Collected data
-=-=-=-=-

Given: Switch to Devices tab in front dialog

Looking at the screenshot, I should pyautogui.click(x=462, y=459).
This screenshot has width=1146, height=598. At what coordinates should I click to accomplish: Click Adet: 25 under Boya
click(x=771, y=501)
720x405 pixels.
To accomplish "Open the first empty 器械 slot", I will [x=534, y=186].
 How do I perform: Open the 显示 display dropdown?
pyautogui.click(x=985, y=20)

-=-=-=-=-

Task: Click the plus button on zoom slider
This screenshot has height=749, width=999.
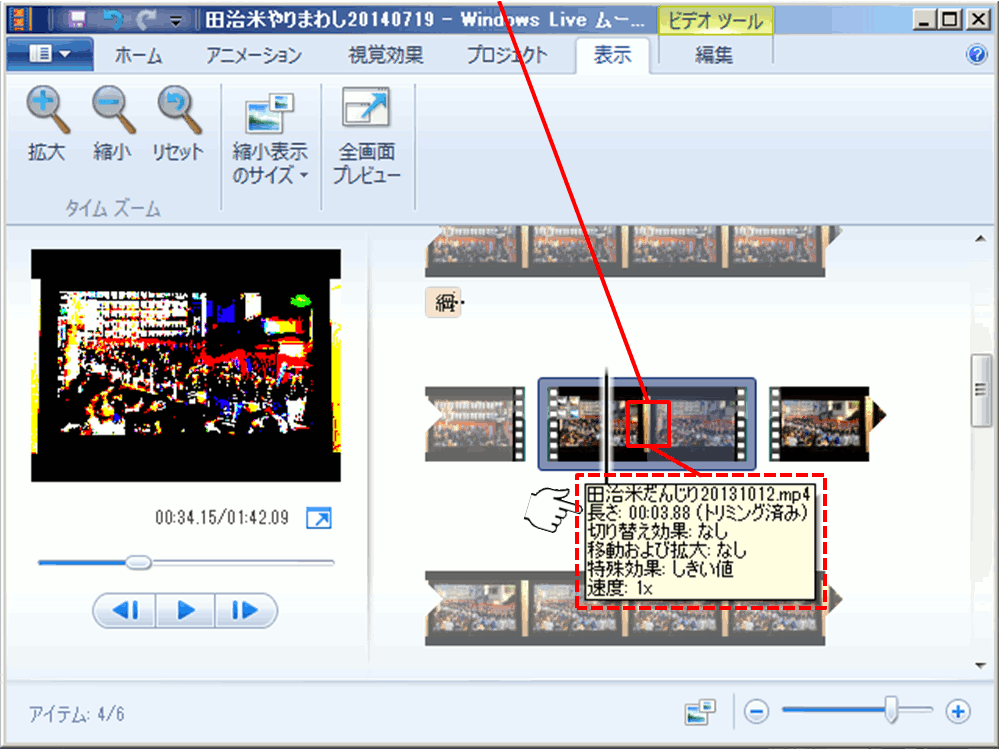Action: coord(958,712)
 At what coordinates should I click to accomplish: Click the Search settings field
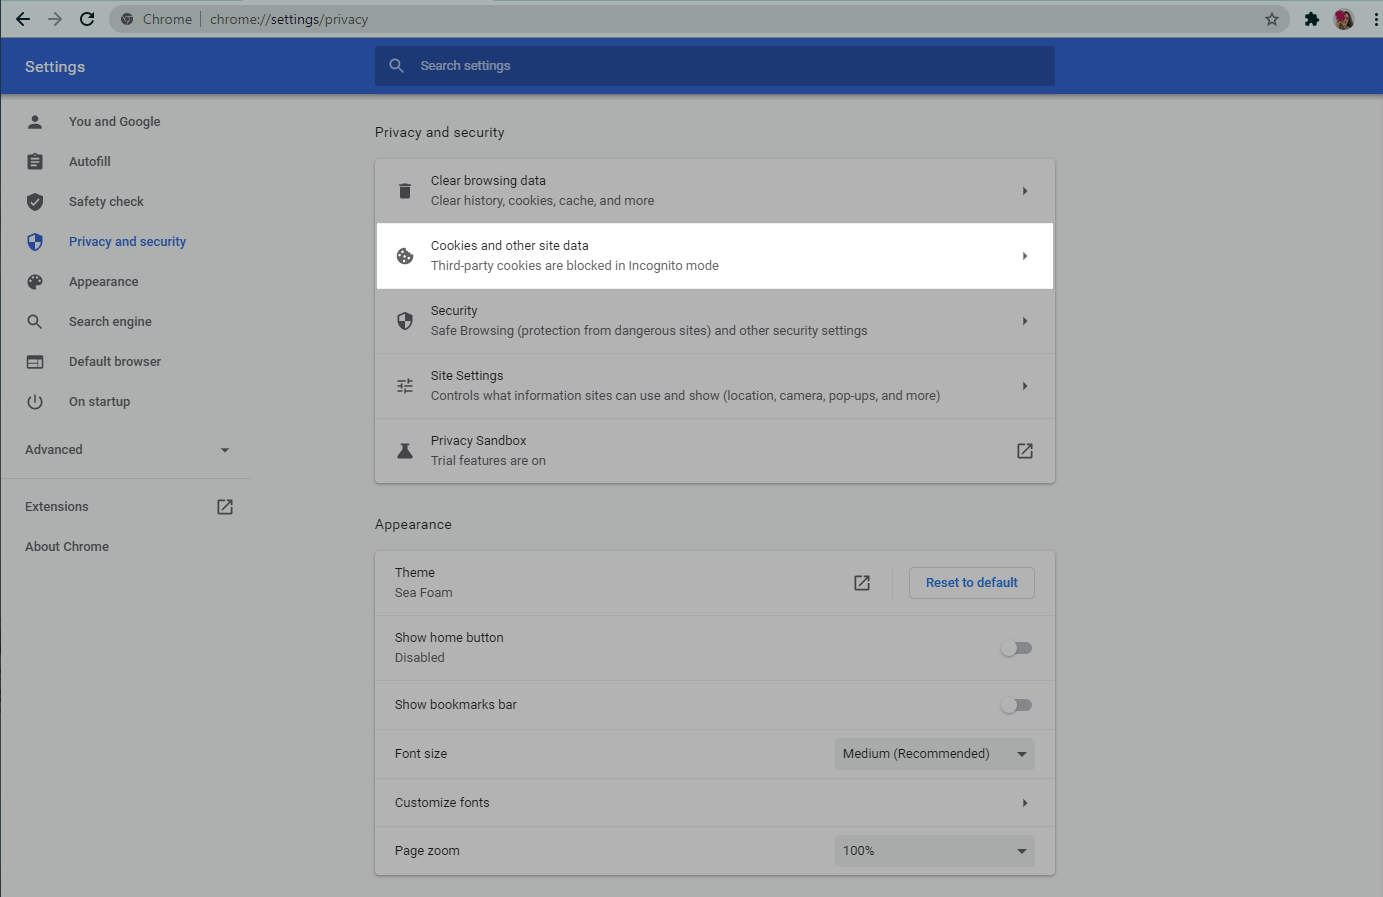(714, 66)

-=-=-=-=-

▶ **Exercise brief**
In the data above, find the line with "Given: Switch to Devices tab in front dialog" and the line with "720x405 pixels.". Retype both, plus every line between them, exactly.

▶ **Exercise answer**
Given: Switch to Devices tab in front dialog

Looking at the screenshot, I should pyautogui.click(x=462, y=459).
This screenshot has width=1146, height=598. At what coordinates should I click to accomplish: Click Adet: 25 under Boya
click(x=771, y=501)
720x405 pixels.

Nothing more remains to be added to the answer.